Late on Monday night, when we were all distracted by the Stardust-NExT flyby of comet Tempel 1, the sun unleashed the biggest flare for over four years. The flare, seen above through the high-definition eyes of NASA’s Solar Dynamics Observatory (SDO), is classified as one of the most powerful flares the sun can muster.
Known as an X-class flare, this particular one is ranked as an X2 on the solar flare “Richter scale”.
The last time we saw an X-class flare was on Dec. 5, 2006, when the sun produced an X9 explosion — a flare eight-times more powerful than this X2 flare.
The flare triggered a coronal mass ejection (CME), sending a cloud of energetic particles toward Earth. A series of CMEs are expected to impact our atmosphere over the next 48 hours, all emanating from the flare site — sunspot 1158.

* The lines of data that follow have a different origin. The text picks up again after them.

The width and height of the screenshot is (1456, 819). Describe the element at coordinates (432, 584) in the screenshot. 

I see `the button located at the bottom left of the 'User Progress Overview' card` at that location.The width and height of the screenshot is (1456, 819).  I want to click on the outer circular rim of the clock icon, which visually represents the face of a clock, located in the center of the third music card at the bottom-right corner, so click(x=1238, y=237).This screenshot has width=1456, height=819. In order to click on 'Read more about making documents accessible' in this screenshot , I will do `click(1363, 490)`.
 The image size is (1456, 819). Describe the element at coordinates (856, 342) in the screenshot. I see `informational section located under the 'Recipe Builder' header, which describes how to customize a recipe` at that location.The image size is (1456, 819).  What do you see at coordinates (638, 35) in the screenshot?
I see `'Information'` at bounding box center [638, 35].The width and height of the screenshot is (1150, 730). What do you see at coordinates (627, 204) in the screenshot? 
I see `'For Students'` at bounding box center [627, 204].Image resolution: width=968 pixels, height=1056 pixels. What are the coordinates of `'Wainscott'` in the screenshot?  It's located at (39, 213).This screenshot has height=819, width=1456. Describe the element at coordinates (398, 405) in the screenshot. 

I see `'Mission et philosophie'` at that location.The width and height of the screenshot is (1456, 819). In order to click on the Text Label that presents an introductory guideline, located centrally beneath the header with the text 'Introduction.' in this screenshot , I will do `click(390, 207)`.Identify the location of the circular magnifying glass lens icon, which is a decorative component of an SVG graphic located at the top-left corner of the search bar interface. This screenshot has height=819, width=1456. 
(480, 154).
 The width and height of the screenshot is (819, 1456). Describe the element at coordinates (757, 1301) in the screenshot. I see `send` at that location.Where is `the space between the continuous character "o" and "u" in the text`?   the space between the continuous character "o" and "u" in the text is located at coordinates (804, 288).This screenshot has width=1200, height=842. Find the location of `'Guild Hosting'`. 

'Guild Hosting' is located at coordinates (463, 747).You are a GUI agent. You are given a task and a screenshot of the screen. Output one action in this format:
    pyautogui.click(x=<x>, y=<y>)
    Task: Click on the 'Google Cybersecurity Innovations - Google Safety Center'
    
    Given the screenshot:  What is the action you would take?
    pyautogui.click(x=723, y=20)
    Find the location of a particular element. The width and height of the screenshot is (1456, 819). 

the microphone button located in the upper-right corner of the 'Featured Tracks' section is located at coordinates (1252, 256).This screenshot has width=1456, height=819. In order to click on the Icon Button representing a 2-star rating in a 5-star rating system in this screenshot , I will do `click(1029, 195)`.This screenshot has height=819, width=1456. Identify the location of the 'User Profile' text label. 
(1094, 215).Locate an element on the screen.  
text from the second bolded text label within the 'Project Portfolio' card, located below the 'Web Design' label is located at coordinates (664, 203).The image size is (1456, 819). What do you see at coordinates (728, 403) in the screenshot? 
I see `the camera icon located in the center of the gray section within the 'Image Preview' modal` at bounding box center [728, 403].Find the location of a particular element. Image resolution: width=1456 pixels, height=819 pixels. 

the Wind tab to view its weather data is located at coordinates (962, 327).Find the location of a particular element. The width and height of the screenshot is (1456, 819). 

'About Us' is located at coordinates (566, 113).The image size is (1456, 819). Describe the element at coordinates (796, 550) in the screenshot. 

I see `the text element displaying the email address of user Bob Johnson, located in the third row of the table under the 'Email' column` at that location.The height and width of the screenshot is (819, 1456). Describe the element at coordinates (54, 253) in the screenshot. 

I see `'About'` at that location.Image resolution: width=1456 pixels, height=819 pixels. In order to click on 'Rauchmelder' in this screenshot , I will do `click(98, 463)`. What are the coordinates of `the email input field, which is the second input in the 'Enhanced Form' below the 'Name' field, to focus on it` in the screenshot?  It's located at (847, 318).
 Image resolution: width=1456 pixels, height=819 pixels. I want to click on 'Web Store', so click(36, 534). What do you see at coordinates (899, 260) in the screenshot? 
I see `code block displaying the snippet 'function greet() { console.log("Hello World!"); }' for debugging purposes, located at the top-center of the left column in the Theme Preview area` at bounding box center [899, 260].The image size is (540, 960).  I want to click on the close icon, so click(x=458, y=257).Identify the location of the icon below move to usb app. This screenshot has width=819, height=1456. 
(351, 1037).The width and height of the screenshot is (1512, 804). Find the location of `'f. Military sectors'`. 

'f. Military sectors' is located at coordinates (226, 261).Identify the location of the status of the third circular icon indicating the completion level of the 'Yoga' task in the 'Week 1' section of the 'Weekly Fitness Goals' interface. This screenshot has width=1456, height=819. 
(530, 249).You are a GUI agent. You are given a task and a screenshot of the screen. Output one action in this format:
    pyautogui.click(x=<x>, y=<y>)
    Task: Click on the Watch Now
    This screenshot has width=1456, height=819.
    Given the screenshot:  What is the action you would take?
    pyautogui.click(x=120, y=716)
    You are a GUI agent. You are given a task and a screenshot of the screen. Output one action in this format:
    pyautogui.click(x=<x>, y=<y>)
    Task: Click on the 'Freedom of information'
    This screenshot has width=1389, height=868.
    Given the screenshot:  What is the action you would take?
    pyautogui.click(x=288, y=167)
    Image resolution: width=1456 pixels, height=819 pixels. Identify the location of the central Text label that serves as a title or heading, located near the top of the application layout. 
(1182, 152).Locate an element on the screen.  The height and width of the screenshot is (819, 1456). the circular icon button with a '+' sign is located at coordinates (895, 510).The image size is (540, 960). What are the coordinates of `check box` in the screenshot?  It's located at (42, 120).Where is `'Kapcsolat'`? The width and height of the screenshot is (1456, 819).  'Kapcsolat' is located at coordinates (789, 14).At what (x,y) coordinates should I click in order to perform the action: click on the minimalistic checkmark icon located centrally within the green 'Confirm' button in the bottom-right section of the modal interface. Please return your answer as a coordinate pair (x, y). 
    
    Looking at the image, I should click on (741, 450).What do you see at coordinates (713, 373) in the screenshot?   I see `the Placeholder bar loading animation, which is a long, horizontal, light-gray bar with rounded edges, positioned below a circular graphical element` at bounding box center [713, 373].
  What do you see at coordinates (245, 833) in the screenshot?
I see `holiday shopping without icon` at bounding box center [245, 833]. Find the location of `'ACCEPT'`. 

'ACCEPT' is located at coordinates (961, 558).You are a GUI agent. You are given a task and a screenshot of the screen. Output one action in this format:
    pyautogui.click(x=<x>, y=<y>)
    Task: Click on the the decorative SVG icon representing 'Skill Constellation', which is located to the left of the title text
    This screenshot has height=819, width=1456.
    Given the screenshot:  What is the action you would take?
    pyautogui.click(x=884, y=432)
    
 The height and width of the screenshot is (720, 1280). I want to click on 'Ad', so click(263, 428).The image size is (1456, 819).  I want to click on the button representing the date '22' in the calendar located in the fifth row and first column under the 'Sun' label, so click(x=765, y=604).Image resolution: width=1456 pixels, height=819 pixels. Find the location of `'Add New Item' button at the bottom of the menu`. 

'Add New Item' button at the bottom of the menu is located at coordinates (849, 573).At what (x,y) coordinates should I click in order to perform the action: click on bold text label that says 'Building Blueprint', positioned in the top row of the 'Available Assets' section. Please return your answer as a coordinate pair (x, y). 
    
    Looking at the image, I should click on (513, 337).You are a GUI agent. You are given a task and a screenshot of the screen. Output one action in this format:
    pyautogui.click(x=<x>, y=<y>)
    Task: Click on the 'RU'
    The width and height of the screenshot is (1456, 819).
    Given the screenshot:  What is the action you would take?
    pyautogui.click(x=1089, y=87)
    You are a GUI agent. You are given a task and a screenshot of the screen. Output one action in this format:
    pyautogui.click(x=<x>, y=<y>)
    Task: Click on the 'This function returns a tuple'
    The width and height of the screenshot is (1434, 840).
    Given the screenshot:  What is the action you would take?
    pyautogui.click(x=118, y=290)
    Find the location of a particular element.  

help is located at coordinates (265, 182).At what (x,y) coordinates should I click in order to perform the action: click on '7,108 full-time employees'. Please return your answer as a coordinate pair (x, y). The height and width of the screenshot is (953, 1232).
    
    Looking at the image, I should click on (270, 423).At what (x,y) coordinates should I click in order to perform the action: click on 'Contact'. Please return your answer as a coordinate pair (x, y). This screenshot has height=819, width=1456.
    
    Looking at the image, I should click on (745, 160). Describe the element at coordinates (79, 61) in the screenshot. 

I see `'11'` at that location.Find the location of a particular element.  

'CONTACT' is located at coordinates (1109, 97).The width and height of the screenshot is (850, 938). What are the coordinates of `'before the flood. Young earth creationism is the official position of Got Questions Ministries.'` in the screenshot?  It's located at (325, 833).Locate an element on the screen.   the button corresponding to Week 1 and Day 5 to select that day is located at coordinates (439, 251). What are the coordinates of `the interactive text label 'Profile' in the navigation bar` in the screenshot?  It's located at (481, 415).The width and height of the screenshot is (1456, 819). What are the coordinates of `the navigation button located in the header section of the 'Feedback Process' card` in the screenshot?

The NOAA is forecasting a high probability of geomagnetic activity on Feb. 17th-18th. This means that for observers at high latitudes, there might be some impressive auroral activity.
Of course, it’s not just about pretty lights, space weather prediction is becoming a critical tool for our civilization to grasp. As we become increasingly dependent on sensitive communication technologies and delicate power grids, what ever happens on the sun can have serious consequences for us on the ground. (Let’s not forget what happened to the “Zombiesat.”)
Although CMEs are often featured as the main threat to us, the flare events themselves can have some serious impacts to our way of life. When the X2 flare erupted, a sudden increase in X-ray radiation was detected in Earth orbit.
According to the China Meteorological Administration (CMA), this X2 flare event impacted shortwave radio communications in southern China. As shortwave radio uses the Earth’s ionosphere (a charged layer of the Earth’s upper atmosphere) to bounce radio waves off, the condition of the ionosphere is critical. This most recent flare caused sudden ionospheric disturbances, interrupting shortwave communications over the region.
I think we can safely say the sun is awake, giving us a taste for what Solar Cycle 24 — which peaks around 2013 — has in store for us.